RALPH W. STRICKLAND:
No, they thought it was a grand experience for me. I wouldn't take nothing for my Navy experience I got in the Navy. If it hadn't been for that, I might of still been down there on the farm plowing the mule. But I did get some real good experience in the Navy. I tested bricks for the Bureau of Navigation for eighteen months, sure did. That's very important. At the time I went in the Navy, they was converting all those old battleships. They were coal burners. They was converting those battleships into oil burners. All those man-'o-war's, they was converting them from coal burners to oil burners.
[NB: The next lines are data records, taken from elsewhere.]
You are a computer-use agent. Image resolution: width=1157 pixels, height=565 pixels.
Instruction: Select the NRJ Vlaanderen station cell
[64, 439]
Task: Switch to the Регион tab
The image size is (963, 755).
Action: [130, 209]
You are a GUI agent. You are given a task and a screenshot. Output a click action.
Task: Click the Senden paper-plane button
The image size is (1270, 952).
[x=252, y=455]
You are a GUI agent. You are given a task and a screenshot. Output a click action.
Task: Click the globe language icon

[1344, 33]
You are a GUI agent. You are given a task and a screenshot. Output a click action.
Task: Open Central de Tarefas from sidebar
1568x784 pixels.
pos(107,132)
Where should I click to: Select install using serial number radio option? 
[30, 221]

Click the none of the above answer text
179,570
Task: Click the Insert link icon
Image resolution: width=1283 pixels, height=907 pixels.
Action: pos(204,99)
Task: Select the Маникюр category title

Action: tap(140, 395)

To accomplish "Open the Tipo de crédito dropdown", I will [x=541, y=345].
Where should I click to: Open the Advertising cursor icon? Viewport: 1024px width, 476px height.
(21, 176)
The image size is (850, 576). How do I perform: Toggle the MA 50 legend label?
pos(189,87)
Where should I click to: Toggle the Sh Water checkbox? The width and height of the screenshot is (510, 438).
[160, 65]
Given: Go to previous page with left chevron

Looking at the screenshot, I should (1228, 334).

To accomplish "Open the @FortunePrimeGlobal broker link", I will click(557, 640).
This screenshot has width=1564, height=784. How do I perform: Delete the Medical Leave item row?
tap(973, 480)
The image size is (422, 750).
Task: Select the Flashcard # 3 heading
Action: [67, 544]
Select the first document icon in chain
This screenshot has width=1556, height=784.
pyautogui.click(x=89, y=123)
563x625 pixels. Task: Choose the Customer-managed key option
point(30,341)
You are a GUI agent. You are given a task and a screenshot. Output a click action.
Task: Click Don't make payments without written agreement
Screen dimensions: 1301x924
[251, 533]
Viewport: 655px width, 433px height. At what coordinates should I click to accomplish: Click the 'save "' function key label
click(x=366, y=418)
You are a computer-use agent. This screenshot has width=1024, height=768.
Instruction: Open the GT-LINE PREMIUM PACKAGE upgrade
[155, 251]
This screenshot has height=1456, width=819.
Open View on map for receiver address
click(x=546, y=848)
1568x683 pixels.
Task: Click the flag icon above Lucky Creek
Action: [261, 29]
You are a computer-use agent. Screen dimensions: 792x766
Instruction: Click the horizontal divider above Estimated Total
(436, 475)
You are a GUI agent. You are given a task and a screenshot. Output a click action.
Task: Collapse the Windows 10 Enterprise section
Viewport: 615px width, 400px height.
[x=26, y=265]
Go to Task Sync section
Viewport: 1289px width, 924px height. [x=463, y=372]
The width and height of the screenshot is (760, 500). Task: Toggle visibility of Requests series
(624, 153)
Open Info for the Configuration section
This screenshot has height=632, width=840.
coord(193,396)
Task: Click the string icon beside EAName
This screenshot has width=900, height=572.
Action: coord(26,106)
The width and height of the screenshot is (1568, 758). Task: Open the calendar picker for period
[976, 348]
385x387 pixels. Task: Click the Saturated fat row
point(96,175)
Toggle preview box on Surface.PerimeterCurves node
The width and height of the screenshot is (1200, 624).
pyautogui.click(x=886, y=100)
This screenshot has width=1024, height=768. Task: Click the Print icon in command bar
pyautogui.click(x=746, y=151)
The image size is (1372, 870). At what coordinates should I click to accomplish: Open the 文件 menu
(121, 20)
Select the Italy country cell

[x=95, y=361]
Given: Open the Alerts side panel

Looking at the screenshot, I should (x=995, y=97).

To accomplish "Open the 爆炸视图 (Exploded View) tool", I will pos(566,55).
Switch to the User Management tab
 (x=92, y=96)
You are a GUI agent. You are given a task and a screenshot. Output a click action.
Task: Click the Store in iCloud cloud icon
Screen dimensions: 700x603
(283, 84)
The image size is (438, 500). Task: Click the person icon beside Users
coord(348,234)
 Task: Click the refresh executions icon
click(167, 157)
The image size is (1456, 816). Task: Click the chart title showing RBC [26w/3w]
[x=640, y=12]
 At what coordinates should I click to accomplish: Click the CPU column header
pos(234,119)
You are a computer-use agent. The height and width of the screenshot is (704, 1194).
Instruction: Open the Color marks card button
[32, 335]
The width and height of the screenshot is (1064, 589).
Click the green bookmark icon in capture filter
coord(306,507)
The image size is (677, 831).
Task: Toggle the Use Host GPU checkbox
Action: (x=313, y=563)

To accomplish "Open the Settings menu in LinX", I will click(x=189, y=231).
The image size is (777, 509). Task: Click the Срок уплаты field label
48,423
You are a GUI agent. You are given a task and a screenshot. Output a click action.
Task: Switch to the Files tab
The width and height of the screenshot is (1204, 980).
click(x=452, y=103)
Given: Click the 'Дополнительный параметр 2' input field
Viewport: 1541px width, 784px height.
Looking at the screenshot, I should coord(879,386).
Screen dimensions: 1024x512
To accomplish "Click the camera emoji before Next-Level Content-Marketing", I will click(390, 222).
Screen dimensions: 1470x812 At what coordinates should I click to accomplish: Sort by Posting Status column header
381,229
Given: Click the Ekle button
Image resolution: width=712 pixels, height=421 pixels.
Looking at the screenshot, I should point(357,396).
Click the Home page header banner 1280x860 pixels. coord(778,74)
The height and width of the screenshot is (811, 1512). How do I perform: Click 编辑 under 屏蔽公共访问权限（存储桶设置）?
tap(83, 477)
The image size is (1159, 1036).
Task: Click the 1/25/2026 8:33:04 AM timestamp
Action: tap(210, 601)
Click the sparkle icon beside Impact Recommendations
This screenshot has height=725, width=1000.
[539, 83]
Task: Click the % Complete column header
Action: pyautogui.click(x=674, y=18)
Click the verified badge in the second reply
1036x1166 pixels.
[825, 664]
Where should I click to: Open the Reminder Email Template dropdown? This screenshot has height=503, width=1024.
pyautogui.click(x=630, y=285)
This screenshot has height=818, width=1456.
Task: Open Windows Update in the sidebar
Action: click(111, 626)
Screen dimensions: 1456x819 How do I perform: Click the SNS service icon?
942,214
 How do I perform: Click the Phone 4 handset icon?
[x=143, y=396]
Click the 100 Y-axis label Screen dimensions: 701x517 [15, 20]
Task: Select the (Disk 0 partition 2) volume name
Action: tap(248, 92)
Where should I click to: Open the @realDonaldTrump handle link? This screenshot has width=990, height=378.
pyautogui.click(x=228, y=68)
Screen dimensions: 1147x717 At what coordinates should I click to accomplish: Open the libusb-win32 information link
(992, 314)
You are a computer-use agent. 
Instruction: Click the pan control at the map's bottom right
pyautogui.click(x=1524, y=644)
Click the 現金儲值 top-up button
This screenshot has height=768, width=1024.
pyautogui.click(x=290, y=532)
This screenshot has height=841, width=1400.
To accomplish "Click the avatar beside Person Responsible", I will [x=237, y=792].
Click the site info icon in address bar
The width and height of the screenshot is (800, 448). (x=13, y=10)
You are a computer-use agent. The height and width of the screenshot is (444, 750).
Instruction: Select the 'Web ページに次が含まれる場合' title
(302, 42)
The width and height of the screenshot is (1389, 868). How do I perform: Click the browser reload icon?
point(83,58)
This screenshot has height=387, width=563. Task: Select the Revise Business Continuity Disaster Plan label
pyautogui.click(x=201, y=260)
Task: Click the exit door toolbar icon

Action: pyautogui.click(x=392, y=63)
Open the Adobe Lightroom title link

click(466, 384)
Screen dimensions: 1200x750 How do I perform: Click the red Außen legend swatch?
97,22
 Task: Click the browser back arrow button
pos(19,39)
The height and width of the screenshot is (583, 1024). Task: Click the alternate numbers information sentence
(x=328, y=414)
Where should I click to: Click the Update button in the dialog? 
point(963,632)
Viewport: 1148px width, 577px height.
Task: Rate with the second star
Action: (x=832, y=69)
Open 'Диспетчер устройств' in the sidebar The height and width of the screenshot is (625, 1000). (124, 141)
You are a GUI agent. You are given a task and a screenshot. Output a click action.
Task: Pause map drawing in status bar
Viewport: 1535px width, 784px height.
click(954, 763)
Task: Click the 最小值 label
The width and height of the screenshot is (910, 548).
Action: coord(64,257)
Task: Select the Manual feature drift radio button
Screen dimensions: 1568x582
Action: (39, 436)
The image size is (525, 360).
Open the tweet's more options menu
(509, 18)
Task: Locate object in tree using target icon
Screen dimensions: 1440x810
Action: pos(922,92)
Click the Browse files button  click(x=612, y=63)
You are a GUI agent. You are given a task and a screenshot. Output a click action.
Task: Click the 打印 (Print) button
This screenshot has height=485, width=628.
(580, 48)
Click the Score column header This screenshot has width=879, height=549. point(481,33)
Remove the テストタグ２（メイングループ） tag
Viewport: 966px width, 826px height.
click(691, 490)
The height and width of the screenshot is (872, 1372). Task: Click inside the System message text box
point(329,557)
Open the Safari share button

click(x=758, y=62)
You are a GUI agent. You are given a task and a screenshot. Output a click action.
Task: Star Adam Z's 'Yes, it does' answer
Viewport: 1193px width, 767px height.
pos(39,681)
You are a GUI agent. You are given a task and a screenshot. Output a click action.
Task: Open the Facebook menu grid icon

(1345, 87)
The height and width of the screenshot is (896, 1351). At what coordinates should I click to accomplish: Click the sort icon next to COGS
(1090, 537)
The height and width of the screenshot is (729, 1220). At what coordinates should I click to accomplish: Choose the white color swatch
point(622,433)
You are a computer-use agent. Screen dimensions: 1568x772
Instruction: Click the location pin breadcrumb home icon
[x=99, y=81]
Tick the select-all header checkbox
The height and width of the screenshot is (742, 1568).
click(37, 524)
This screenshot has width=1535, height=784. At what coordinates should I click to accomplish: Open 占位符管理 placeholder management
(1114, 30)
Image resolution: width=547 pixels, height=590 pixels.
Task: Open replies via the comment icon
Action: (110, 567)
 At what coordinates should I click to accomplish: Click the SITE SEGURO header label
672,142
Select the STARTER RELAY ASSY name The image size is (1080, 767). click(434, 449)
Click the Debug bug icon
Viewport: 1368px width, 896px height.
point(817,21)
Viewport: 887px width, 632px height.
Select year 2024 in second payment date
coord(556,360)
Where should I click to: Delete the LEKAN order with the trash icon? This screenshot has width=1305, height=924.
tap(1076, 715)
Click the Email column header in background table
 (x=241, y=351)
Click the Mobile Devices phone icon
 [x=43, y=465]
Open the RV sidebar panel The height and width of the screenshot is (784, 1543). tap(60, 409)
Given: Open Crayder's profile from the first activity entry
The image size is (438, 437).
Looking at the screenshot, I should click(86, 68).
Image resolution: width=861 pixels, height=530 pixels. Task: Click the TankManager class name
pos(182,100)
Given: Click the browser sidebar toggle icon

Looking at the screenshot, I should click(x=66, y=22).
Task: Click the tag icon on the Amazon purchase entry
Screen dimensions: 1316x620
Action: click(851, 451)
That's the point that they sent a bunch of us boys to that oil burning school. They were having to relign those boilers with those firebrick. They got to withstand a lot of … Commander Norton was in charge of that oil burning school. He put me on a brick testing outfit there. I'd take an oil atomizer and shoot 48,000 btu right against those bricks, that tremendous amount of heat. I had an optical perometer and I'd take readings every thirty minutes, go around and take readings. I'd record—I had a log—I'd record all that tremendous amount of heat and find out at that fusing point where the bricks would begin to melt and give way and melt down. A yard photographer used to come up there and take pictures of the walls after I tried to burn them and melt them down. They'd come up there and take pictures. They sent all that stuff to the Bureau of Navigation in Washington.